Starting next week, drivers in the state of Texas will be able to order a specialty license plate featuring a picture of Calvary Hill and the words "one state under God" to the delight of many residents.
The official license plate, approved by the governing board at the state's Department of Vehicles last December, was the subject of much controversy in 2011 due to its religious design, which some felt was disrespectful and discriminatory.
But regardless of the dissenting opinions, the Texas board decided by a 4-3 vote to allow the religious plate designed by Glory Gang, a nonprofit youth organization, to be accepted into their program.
"The message of the Calvary Hill plate is the message that we give to the children we work with: there is hope," Matt Rocco, a Glory Gang board member, said.
The organization works with at-risk children ages 3-12 in Nacogdoches County, imparting hope by meeting both tangible and spiritual needs.

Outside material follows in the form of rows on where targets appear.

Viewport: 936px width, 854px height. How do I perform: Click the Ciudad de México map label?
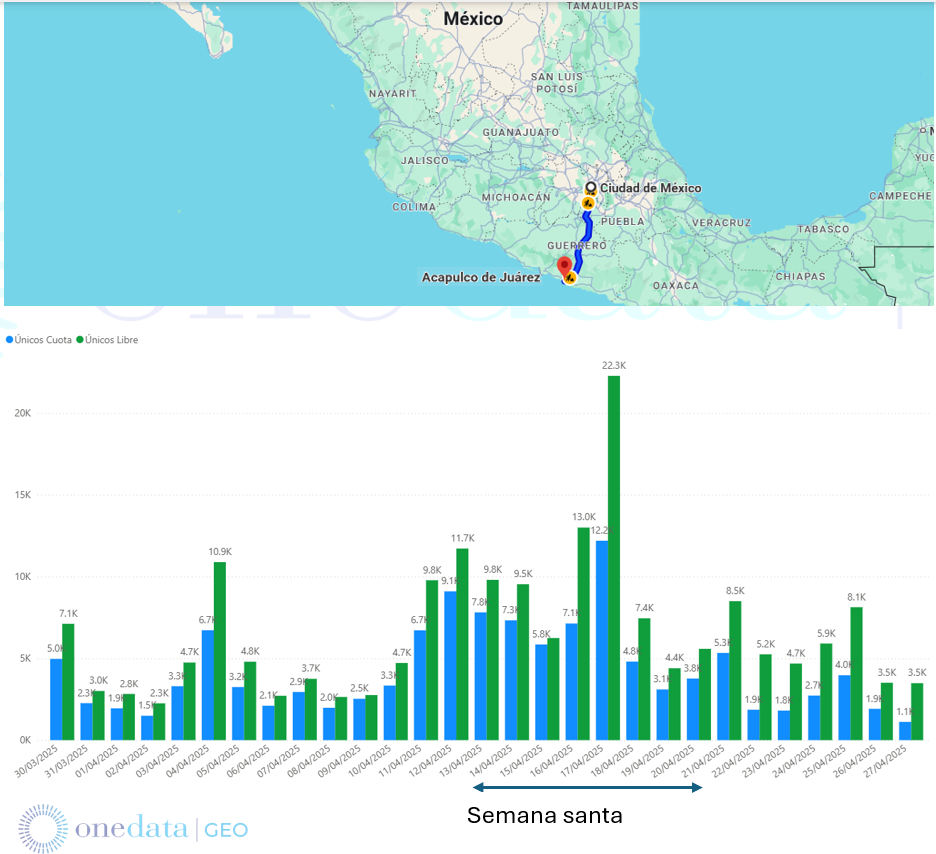pos(650,188)
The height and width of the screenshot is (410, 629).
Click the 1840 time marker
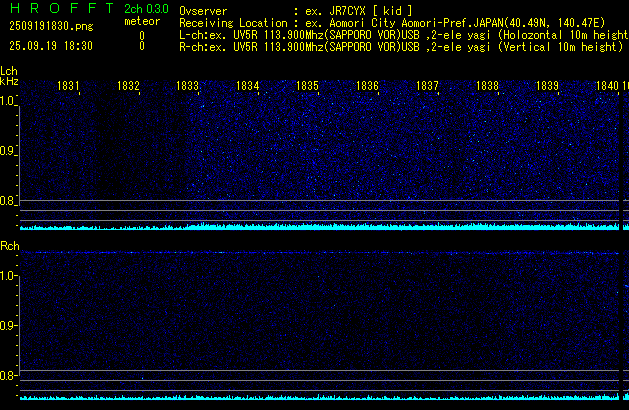[607, 87]
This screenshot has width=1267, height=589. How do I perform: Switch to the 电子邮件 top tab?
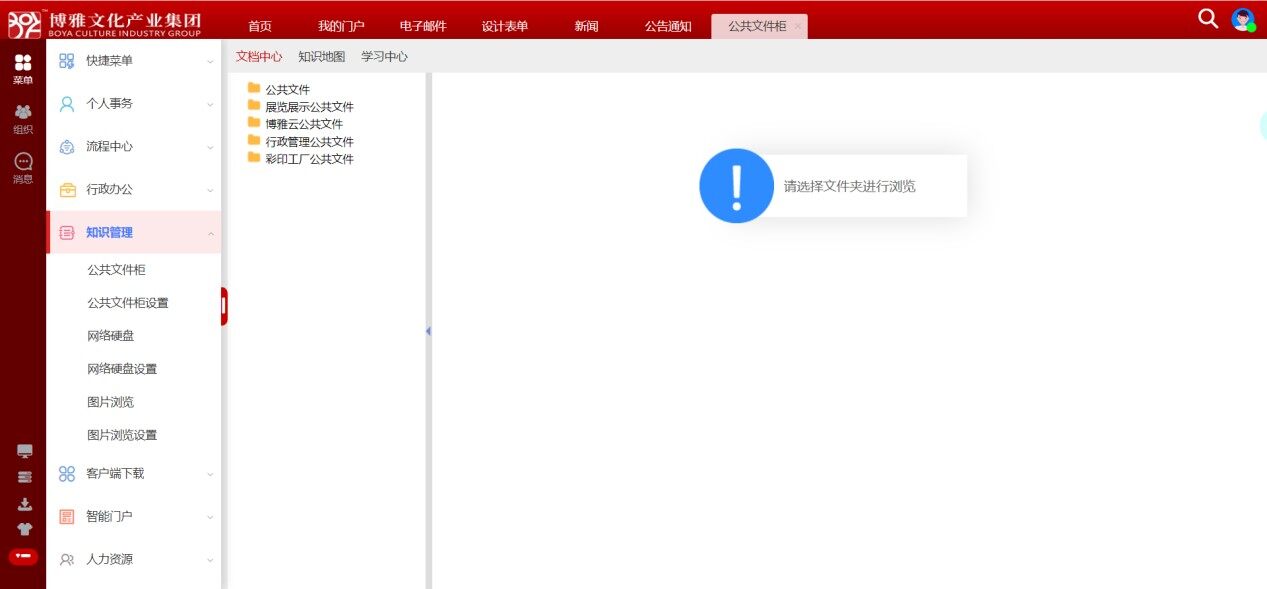pyautogui.click(x=423, y=26)
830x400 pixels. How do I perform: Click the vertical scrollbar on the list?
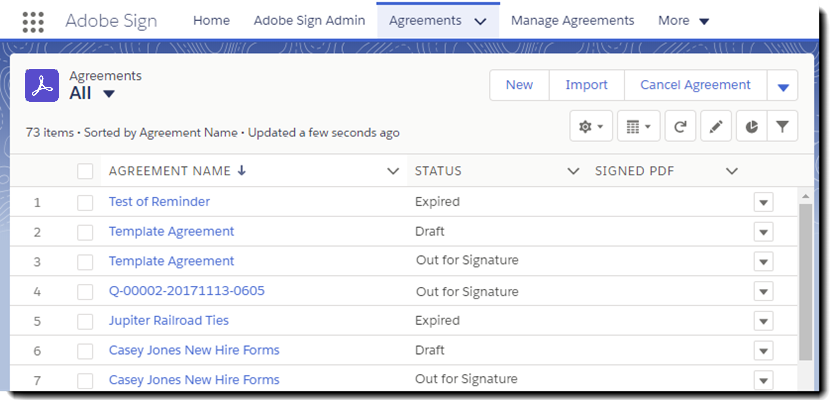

They provide food, clothing, back to school backpacks, shoes, Christmas gifts and stockings, summer camp scholarships, and biblical training through weekly services and Vacation Bible School.
Glory Gang works to partner with all people to reach the underprivileged children in the county, which Rocco describes to be more than 75 percent of all students.
With the new Calvary Hill plates, many more could assist the ministry in bringing new life to the children from low-income communities since a portion of the proceeds will go to their ministry.
"We believe the new plate will appeal to a lot of Texans who believe as we do – who will like knowing that sharing a Christian message from their cars will also help kids in need," Rocco added.
While the ministry sees the new plate as an opportunity to help children and a "simple way to drive your passion on every highway, byway, city street or county road in Texas," others claim it is government endorsement of religion.
The Texas Freedom Network has been one of the most vocal groups opposed to the plates.
Kathy Miller, the TFN President, previously said, "It's become pretty clear that our governor (Rick Perry) is dismissive of religious beliefs other than his own, and now his governmental appointees have voted to send a message that Texas is unwelcoming to the religious faiths of some of its citizens."
"The truth is that giving government the power to play favorites with faith ultimately diminishes religious freedom for everyone."
But the Liberty Institute asserted that anyone who opposed the plate did not understand the law or have respect for the First Amendment, which protects private speech.
"The purchase and design of a specialty license plate is after all a private decision and a private endeavor that merely passes through the DMV as one of many private or public arrangements that Texas participates in with the public."
The organization also noted that the phrase "One State Under God" is widely supported in Texas and that "extreme liberal activist groups" are out of touch with mainstream Texas and American values in general.
Calls to the Glory Gang by The Christian Post were not answered on Friday.
The new Calvary Hill license plates will be available to order at www.myplates.com beginning March 19. Though the plates start at $55 a year, the cost can increase if drivers seek to customize their plates.